++++ TEXTE AFFICHÉ
C’est mentalement irresponsable que d’y penser le contraire, puisque nous savons au même moment que d’autres peuples qui ont subi les mêmes blessures ontologiques, dont l’esclavagisme et le colonialisme, non seulement s’y étaient rebellés mais ont également choisi une autre voie de transformation et du développement qu’ils ont cru propice pour leurs concitoyens. A haute voix donc, nous énonçons, affirmons et réitérons que, plus de soixante ans, après la proclamation des indépendances nationales africaines, il n’est plus ni honnête ni responsable de continuer à crier au « Lou et l’Agneau » de La Fontaine, en impliquant l’origine du sous-développement holistique des Africains noirs à l’occidentale. Si tant il est vrai que pour Jankélévitch, l’homme ne vit réellement que dans l’instant, c’est-à-dire, dans l’acte moral et que dans les intervalles qui séparent nos actes, nous sommes comme absents au monde, puisque nous n’existons authentiquement que lorsque nous prenons une décision, lorsque nous effectuons un choix.
Parce que pour Vladimir Jankélévitch le « se-faisant » est la catégorie fondamentale d’une philosophie qui élève l’homme au rôle du créateur. Dans l’acte moral, nécessairement irréfléchi puisqu’instantané, je m’engage tout entier, en créant par mon attitude un monde de valeurs qui transcende mon simple être-là. C’est cette transcendance énigmatique que Jankélévitch a tenté de mettre en lumière dans ses différents livres. Ainsi, le remords m’enseigne que je suis davantage que la faute que j’ai commise ; l’ironie et l’humour m’apprennent que je suis au-delà de toutes mes pensées ; l’ennui lui-même me révèle qu’ « une âme vide de plaisir et de bonheur est cependant une âme où il se passe quelque chose » ; enfin le mensonge m’indique la transcendance pécheresse du sujet qui se tourne vers le non-être.
C’est que nous soutenons ici n’est pas forcément une autodérision mais au contraire une auto-culpabilisation. Celle-ci à elle seule justifie notre projet du « remplacement culturel » en Afrique subsaharienne noire. Au travers dudit projet, nous pensons contribuer à la transformation et au développement holistiques de l’Afrique subsaharienne noire. Même si face à la difficulté éprouvée par l’homme africain noir de se défaire de la culture euro-occidentale, envisager un « remplacement culturel » apparaît comme un grain de sable dans l’océan et donc un pari voué à l’échec d’avance, mais au regard également de l’ambiguïté de l’homme afro-noir lui-même vis-à-vis de cette culture occidentale ; cet homme afro-subsaharien qui se retrouve pratiquement dans la situation du héros décrit dans roman intitulé « L’aventure ambiguë » du littérateur marquant Cheikh Amidou Kane.
++++++++
__SÉRIE D'EXERCICES__:
1 – Extrayez du texte affiché le passage qui va de « Parce que pour » jusqu'à « vers le non-être. » inclus.
2 – Indiquez quelle notion constitue, pour Vladimir Jankélévitch, la catégorie fondamentale d'une philosophie qui élève l'homme au rôle du créateur, selon le texte affiché.
++++ DONNÉES RECUEILLIES
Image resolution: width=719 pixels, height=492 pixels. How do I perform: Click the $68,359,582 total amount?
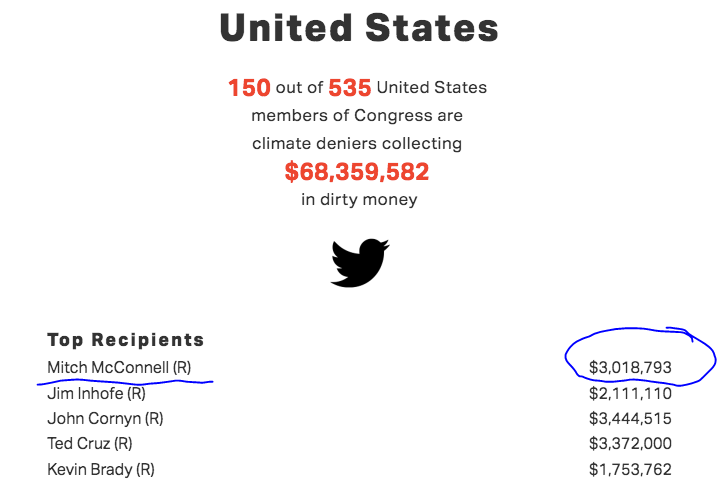click(x=357, y=172)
++++++++
__LISTE DES SOLUTIONS__:
1 –
Parce que pour Vladimir Jankélévitch le « se-faisant » est la catégorie fondamentale d’une philosophie qui élève l’homme au rôle du créateur. Dans l’acte moral, nécessairement irréfléchi puisqu’instantané, je m’engage tout entier, en créant par mon attitude un monde de valeurs qui transcende mon simple être-là. C’est cette transcendance énigmatique que Jankélévitch a tenté de mettre en lumière dans ses différents livres. Ainsi, le remords m’enseigne que je suis davantage que la faute que j’ai commise ; l’ironie et l’humour m’apprennent que je suis au-delà de toutes mes pensées ; l’ennui lui-même me révèle qu’ « une âme vide de plaisir et de bonheur est cependant une âme où il se passe quelque chose » ; enfin le mensonge m’indique la transcendance pécheresse du sujet qui se tourne vers le non-être.

2 – Le « se-faisant ».